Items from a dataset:
┌────────

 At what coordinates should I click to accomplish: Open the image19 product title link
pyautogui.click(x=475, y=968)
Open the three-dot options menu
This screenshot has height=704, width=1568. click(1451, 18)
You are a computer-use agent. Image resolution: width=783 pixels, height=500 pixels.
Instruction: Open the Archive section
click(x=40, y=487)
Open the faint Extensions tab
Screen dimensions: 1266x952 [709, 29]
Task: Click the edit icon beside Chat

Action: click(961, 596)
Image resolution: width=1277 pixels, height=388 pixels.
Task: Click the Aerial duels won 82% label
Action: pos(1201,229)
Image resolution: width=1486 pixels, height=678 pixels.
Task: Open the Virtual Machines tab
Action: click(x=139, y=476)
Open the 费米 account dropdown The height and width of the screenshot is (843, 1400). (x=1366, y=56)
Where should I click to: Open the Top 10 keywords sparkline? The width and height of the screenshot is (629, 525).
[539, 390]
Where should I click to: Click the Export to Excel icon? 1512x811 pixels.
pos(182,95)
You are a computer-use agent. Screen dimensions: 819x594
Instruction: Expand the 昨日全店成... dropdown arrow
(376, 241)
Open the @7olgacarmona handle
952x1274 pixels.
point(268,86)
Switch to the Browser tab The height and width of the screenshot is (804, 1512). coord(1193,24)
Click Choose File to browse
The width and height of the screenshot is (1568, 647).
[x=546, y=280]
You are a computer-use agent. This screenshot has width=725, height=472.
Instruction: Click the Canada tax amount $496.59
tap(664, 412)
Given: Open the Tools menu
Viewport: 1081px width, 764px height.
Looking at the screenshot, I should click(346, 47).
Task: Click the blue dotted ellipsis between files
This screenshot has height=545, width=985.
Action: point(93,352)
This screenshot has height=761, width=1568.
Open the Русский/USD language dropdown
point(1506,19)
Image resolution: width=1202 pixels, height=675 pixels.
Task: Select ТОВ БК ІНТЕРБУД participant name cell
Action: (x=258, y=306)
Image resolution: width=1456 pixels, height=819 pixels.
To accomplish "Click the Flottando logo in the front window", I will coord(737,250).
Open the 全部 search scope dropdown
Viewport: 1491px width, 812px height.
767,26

└────────

** WORK REQUIRED **
Give back all of the records exactly as they were provided above.

** RESPONSE **
 At what coordinates should I click to accomplish: Open the image19 product title link
pyautogui.click(x=475, y=968)
Open the three-dot options menu
This screenshot has height=704, width=1568. click(1451, 18)
You are a computer-use agent. Image resolution: width=783 pixels, height=500 pixels.
Instruction: Open the Archive section
click(x=40, y=487)
Open the faint Extensions tab
Screen dimensions: 1266x952 [709, 29]
Task: Click the edit icon beside Chat

Action: click(961, 596)
Image resolution: width=1277 pixels, height=388 pixels.
Task: Click the Aerial duels won 82% label
Action: pos(1201,229)
Image resolution: width=1486 pixels, height=678 pixels.
Task: Open the Virtual Machines tab
Action: click(x=139, y=476)
Open the 费米 account dropdown The height and width of the screenshot is (843, 1400). (x=1366, y=56)
Where should I click to: Open the Top 10 keywords sparkline? The width and height of the screenshot is (629, 525).
[539, 390]
Where should I click to: Click the Export to Excel icon? 1512x811 pixels.
pos(182,95)
You are a computer-use agent. Screen dimensions: 819x594
Instruction: Expand the 昨日全店成... dropdown arrow
(376, 241)
Open the @7olgacarmona handle
952x1274 pixels.
point(268,86)
Switch to the Browser tab The height and width of the screenshot is (804, 1512). coord(1193,24)
Click Choose File to browse
The width and height of the screenshot is (1568, 647).
[x=546, y=280]
You are a computer-use agent. This screenshot has width=725, height=472.
Instruction: Click the Canada tax amount $496.59
tap(664, 412)
Given: Open the Tools menu
Viewport: 1081px width, 764px height.
Looking at the screenshot, I should click(346, 47).
Task: Click the blue dotted ellipsis between files
This screenshot has height=545, width=985.
Action: point(93,352)
This screenshot has height=761, width=1568.
Open the Русский/USD language dropdown
point(1506,19)
Image resolution: width=1202 pixels, height=675 pixels.
Task: Select ТОВ БК ІНТЕРБУД participant name cell
Action: (x=258, y=306)
Image resolution: width=1456 pixels, height=819 pixels.
To accomplish "Click the Flottando logo in the front window", I will coord(737,250).
Open the 全部 search scope dropdown
Viewport: 1491px width, 812px height.
767,26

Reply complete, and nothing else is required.